I've made a few comments over the past couple of days that I should clear up. Conservative, liberal and left wing academics who are not hip have spent a good deal of time complaining about the popularity of "Continental" rationalism on college campuses. The "tenured radicals" were all assumed to be influenced by Derrida, Foucault et al., and were commonly accused of being caught up in a sort of estheticized nihilism as a result. Alan Sokal had a lot of fun with this, while missing the reason for his opponents' interests, which began with something perfectly reasonable. Philosophical ambiguity is like gin, and at this point the only people willing to defend it in this country are drunks, and when you're arguing with a minister intent on drying out the town entirely, as Sokal was and is, it becomes difficult to defend having one glass of wine. Give an anxious puritan one drink and in a week he'll be an alcoholic. That's what happened in much of American academia.

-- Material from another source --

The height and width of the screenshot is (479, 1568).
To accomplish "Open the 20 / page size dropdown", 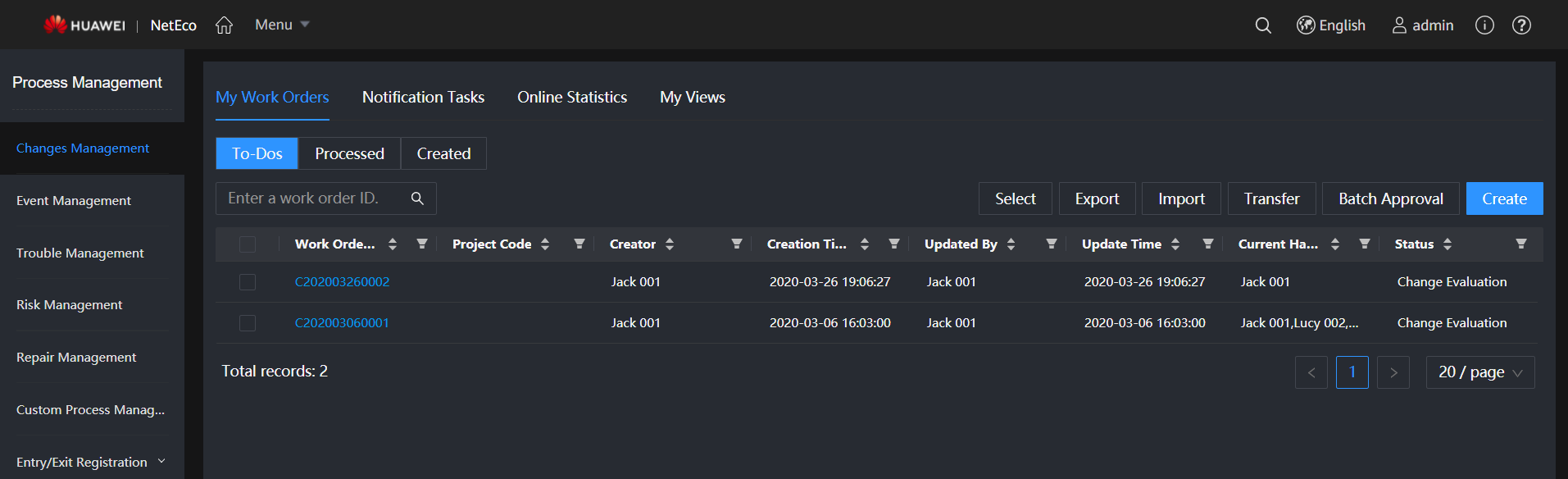I will tap(1479, 372).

Continental rationalism has a double edge. Foucault's writing acts as a critique of democracy, and Derrida owes much to Heidegger. But so did Derrida's friend, and fellow tribesman, Emmanuel Levinas. There are tinges of fascism and of reaction everywhere. Sokal might say that elevating such language games to a philosophical level has to be considered reactionary, because the result is to deny the efficacy of political action, but to Derrida they are meant to protect us against the language of those who would speak for us. Does this result in passivity? Not necessarily. Derrida, who comes from family of Algerian Jews and who admits to getting teary eyed when he hears the Internationale, has never been silent. But as I mentioned in a post below pendulums are always going too far one way or the other, and wisdom gets used as ideology - rendering it no longer wise. I'm making no blanket defense of Derrida. History will decide the value of his work. I'm arguing with his fans and their accusers.
Neocon ideology is as simplistic and programmatic as the syllabus from anything from a 1980's course in literary criticism. Whether it is an assumption about the relation of intellectual activity to the culture at large, the relation of homosexuality to heterosexual culture, the relation of Saudi Arabia to it's neighbors, or the relation of the United States to the rest of the world, the faithful begin with the assumption that best serves their purpose and stick to it until the walls cave in. The popularity of this, and the idiocy, drives me nuts. I'd love to have some conservative critic call it for what it is.
There's something wrong with a country when its intellectual population is unwilling or unable to accept that ambiguity is central to any valid understanding of experience, and when that country's artists and writers end up so anti-intellectual almost in response. What is American art but empiricism run amok?